When the goal of a business is to maximize shareholder profits, rather than the continuing existence of the enterprise, the enterprise dies.

3 Badtux { 03.25.09 at 10:30 am }

When the goal of the enterprise is to maximize the CEO’s bonuses for the five years that it takes him to amass enough millions to retire for the rest of his life, rather than to continue as a going concern, the enterprise dies. And that, alas, is all too often what happens here. I’ve never worked for a CEO who made a lot more than I did. Back in the day when I was making $75K/year, the CEO of the company I worked for made $150K/year. I’m baffled as to how any company can justify paying their CEO millions and millions of dollars, it just incentivizes them to think about the short term (making sure short-term profits are enough to get the millions needed to retire within five years), rather than long term. My suggestion: Make executive bonuses contingent upon long-term performance, and only allowable on a one-time basis every ten years. You’ll suddenly start seeing a *lot* more long term planning from CEO’s :-).

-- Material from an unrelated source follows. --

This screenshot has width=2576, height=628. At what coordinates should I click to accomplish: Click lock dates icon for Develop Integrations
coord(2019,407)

Regarding “cash for trash”, the question is whether the securities in question are mortgage-backed securities backed by real pools of mortgages (i.e., there are some real assets that can be foreclosed and repossessed to pay back at least part of their face value), or are derivatives of derivatives of derivatives that have no assets backing them, that in essence are just bets about whether housing prices will rise or fall (well, the bets about falling prices have already been cashed in, so huh). If we’re talking “cash for trash” as in buying $500K mortgages on $250K homes, eventually there will be recapture of at least part of that cash, when the home is sold either via foreclosure or when the mortgage cashed out as part of transferring it to the new buyer. My read of the Treasury plan is that rather than have the banks write down these mortgages to market and then re-valuing the pools (and thus the “real” underlying value of the mortgage-backed securities backed by the pools) according to the market value rather than face value of the mortgages, they’re going to basically take them off the market entirely and hope that solves the problem as the mortgages slowly dribble away to foreclosure or sale. The hope is that once the “bad” mortgage pools are off the market, investors will not be so loathe to invest in new “good” mortgage pools, thus freeing up money for loans.

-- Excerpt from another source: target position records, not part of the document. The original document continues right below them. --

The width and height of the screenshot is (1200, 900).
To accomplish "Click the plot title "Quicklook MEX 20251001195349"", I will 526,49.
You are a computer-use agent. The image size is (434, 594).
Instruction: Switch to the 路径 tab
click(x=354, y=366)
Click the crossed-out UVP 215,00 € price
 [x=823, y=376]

Which of course still leaves all these derivative bets flying around on balance sheets. They should be immediately made illegal by Congress, the loss taken when written down to $0, and then we get to move on with all that mess done with once and for all. And then there’s the problem that banks currently have no shortage of money to lend. They’re just not lending because they view the future value of the money, if they wait to lend it, as greater than the present value of the money. So I’m unclear how this will solve any real problem. It’ll make some accounting books look neater, but that seems to be it, as far as I can tell.